The same appellate court first heard the case in 2023 and ruled against the groups then, saying that the scope of its review is limited, and a strong presumption in favor of the commission’s decision exists. The case reached the California Supreme Court, which sided with the plaintiffs and knocked the issue back down to the appeals court last August.
The updated net metering rules, known as NEM 3.0, were linked to a downturn for residential solar in the state. A November 2023 report from the California Solar and Storage Association linked them to a 77% to 85% drop in residential solar sales from 2022.
The plaintiffs argued that the new tariff did not comply with section 2827.1 of the CPUC’s code and did “not take account of the social benefits of customer-generated power, improperly favors the interests of utility customers who do not own renewable systems, fails to promote sustainable growth of renewable energy, and omits alternatives to promote the growth of renewable systems among customers in disadvantaged communities.”
The appellate court reiterated in its opinion that in this matter, the scope of its review is limited, and a strong presumption in favor of the commission’s decision exists. “Applying the applicable deferential standard of review, we conclude the successor tariff adequately serves the various — albeit sometimes inconsistent — objectives of section 2827.1 and thus affirm,” the opinion said.
“And petitioners do not sufficiently describe the benefits of the tariff that the Commission purportedly failed to quantify,” the court said. “Instead, they make vague reference to benefits of the renewable electrical generation facility cited in their [section 2827.1] argument, including benefits of consumers generating renewable energy on-site and other ‘societal’ benefits.”
The court said it doesn’t see how “recharacterizing these as benefits of the tariff” backs up the plaintiffs’ assertion that the commission’s decision went outside of the lawmaking authority designated by the legislature’s enactment of section 2827.1.

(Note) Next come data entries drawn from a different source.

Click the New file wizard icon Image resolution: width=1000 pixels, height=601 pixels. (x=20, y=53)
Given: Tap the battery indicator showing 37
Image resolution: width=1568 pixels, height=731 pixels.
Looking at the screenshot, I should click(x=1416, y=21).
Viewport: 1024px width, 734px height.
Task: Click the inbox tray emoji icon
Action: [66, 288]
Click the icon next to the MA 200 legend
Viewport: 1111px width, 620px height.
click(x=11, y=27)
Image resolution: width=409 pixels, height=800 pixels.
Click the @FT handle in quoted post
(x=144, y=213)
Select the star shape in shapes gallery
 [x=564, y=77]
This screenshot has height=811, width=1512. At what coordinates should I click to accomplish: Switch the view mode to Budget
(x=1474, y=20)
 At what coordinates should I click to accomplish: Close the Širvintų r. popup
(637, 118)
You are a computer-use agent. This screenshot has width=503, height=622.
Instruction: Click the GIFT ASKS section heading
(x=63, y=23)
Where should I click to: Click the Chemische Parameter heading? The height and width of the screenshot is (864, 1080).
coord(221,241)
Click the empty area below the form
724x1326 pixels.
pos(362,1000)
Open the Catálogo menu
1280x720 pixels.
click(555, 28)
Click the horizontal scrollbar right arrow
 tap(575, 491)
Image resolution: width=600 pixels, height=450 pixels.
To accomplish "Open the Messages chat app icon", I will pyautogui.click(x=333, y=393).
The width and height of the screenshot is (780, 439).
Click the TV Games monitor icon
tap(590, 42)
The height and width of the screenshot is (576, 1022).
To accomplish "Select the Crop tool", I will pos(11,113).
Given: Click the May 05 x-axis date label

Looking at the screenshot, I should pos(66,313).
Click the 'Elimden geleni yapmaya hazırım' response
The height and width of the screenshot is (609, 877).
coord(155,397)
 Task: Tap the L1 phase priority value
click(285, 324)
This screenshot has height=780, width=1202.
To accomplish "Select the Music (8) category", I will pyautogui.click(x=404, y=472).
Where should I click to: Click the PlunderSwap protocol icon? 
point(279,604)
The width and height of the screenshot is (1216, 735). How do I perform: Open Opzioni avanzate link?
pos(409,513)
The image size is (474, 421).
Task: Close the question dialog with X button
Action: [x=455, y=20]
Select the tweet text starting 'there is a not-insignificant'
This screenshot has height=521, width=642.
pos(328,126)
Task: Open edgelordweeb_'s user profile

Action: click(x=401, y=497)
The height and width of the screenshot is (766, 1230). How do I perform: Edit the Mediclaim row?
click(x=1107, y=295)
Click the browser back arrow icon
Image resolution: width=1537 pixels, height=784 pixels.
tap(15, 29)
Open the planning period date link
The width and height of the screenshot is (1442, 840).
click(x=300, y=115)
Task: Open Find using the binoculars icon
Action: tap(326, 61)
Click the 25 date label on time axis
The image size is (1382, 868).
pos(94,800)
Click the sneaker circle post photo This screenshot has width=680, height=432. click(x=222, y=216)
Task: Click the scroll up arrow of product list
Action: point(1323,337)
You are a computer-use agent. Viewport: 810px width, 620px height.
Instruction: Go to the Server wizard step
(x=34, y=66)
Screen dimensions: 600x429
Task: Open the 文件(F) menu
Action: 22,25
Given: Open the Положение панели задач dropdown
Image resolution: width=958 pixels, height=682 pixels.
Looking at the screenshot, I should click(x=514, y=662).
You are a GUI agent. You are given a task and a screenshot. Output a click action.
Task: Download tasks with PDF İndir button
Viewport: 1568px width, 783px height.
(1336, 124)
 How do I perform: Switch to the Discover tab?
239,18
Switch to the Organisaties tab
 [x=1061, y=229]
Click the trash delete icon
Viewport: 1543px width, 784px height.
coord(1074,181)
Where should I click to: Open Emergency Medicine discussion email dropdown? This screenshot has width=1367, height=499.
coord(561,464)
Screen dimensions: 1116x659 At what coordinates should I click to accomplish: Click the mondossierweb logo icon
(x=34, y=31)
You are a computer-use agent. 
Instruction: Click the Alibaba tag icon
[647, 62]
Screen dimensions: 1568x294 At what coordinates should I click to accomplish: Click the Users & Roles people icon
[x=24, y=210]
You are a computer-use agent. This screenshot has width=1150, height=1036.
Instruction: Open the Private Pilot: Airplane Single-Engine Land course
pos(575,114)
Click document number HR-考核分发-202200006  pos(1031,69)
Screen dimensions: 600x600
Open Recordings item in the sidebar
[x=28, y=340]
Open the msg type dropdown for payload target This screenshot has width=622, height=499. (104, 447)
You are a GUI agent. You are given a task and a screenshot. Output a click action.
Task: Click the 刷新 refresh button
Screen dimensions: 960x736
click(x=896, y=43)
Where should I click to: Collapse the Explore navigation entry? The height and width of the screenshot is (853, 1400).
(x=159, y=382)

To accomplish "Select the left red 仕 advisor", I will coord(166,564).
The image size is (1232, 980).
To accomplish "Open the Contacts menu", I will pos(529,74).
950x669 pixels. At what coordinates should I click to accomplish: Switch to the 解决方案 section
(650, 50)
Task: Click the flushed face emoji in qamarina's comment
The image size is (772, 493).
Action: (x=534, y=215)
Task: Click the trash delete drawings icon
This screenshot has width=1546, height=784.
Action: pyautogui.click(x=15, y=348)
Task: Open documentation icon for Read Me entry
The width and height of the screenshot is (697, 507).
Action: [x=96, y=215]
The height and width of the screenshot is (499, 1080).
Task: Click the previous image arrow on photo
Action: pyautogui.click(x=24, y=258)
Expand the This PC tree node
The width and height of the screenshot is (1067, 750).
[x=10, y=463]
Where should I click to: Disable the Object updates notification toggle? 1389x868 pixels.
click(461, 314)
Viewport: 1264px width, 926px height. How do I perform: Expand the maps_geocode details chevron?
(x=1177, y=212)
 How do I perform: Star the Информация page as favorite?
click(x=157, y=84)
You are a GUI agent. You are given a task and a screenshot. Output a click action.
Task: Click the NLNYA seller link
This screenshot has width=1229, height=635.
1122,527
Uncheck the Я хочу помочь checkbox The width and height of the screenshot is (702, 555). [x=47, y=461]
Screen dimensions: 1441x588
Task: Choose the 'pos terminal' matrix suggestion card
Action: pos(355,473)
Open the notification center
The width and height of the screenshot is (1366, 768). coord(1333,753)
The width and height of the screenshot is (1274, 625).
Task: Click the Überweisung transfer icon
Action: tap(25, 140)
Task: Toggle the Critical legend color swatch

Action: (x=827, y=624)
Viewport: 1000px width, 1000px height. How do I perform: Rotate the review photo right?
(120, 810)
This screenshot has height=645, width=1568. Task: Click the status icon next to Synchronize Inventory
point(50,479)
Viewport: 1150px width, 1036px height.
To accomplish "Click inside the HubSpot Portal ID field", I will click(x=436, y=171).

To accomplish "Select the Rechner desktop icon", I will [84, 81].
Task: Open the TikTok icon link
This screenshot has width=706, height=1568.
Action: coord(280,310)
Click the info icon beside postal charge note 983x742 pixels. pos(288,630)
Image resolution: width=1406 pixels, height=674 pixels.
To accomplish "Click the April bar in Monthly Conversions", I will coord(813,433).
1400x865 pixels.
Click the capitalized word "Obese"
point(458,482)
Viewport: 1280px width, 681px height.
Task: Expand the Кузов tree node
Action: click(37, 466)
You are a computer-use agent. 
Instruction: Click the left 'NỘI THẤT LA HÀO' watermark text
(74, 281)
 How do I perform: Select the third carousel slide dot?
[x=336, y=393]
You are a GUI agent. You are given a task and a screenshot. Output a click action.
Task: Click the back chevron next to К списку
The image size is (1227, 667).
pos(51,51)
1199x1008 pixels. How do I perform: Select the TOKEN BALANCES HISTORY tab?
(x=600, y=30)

Section 2827.1 set out requirements for CPUC’s development of the tariff, including requiring that it “ensures customer-sited renewable distributed generation ‘continues to grow sustainably,’ and that the Commission include specific alternatives designed for growth among residential customers in disadvantaged communities,’” the court said.
The plaintiffs argued that NEM 3.0 failed to fulfill these statutory obligations, but the court knocked this down, saying, “They fail to persuade.”